If you stop and think about it for a minute, music is a curious thing.  Sure, it’s fun, exciting and vibrant and can trigger the most beautiful and important youthful memories, but the way that we’ve been consuming it since the birth of the Walkman has moved it from a pastime that involves many, to something altogether more insular.  And I suppose this is why it still figures so importantly in my life.

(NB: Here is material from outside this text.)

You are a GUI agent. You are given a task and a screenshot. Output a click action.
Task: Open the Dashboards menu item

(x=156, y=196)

Having lived with Depression for many more years than I care to recollect, music has been both a cure and – if I’ve been feeling particularly self-vindictive – a cause of the darker moments.  This seems to be all straightforward enough, given our desire to find understanding and a sense of belonging from wherever I need to, but sometimes it can be hard to explain to others that I turn to what would outwardly be seen as depressive sources of entertainment in order to trigger feelings of sadness or to find somewhere to safely and willingly withdraw.  These places created by various artists, whether they mean to or not, can be (and no doubt have been) absolute lifesavers for many people who don’t wish to be a burden to those close to them.

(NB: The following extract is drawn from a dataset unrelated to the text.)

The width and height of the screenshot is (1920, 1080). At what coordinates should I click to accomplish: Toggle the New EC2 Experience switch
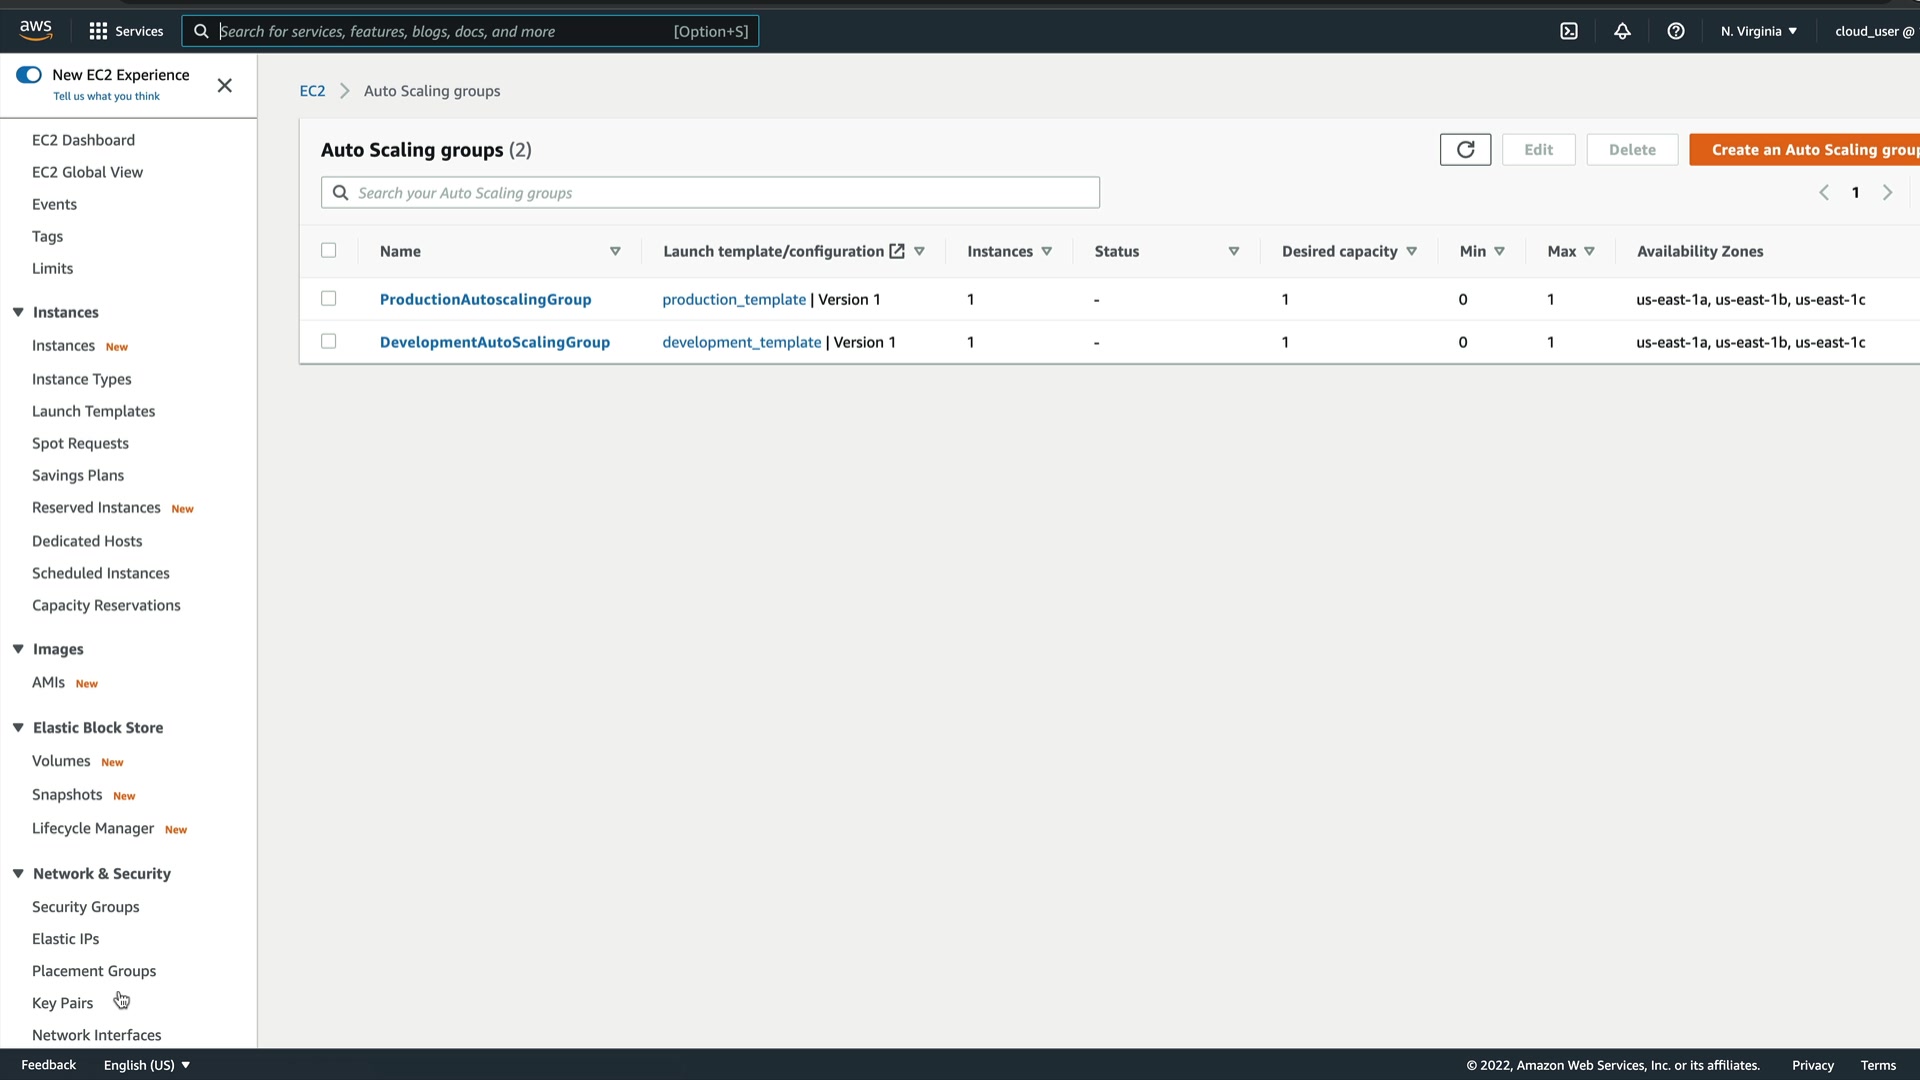point(29,75)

Like most people, I have certain musical destinations I head to whenever I feel at the top of my game, or when things are at their bleakest – or, worse still, when I’m emotionally numb.  Listening to Nick Drake’s “At the Chime of a City Clock” or “Northern Sky” puts me up among the stars; hearing him perform the self-loathing “Parasite” cuts me to the bone, and both of these extremes don’t strike me as being anything out of the ordinary, as these swings affect us all throughout the day.  But it’s when I hear “Know” that I feel the most resonance.  To hear someone so normally musically eloquent reduced to four notes clumsily yet accurately hit over and over again may seem merely odd to most people, but it terrifies me because it seems to come from a place where the protagonist simply doesn’t care anymore.  And if I can relate to something like that, then there’s something very wrong indeed going on.

But this is the thing – if I can hear something very obviously going wrong in the voice, music and performance of someone I have no tangible connection with, then recognising those same things in my own feelings or behaviour means that I can also realise that I need to do something to prevent that behaviour from escalating.  And for me, that’s the difference between falling into old habits of self-destruction (for which I carry scars both psychological and physical) or asking for help; and there’s no contest about which is the most beneficial course of action, even if it sometimes feels like the hardest thing to do.

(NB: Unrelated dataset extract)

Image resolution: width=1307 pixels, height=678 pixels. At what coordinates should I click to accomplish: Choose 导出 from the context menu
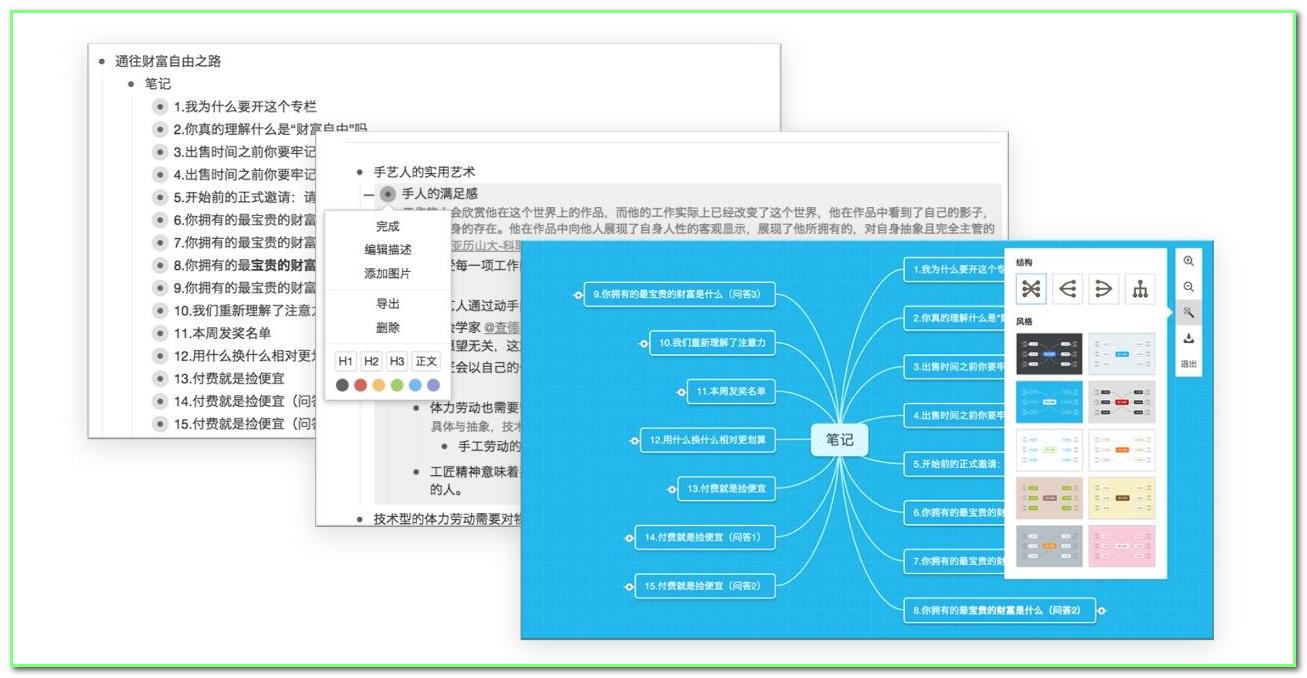[388, 304]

I guess what I’m trying to justify here is that we all set our own markers that we use to act as a warning to ourselves that things are going wrong, and the hope then is that we catch it early enough so that we can at least prepare a softer landing.  This is why I listen to certain music that has cropped up during my life, it is why I continue to listen to it, it is why I share it with my friends in the hope of understanding, and it’s also why I write about it in the hope that somehow this will help to dissipate the awful Depression I feel sometimes.  Sometimes it works, most of the time it doesn’t.  But it’s worth it for the sometimes.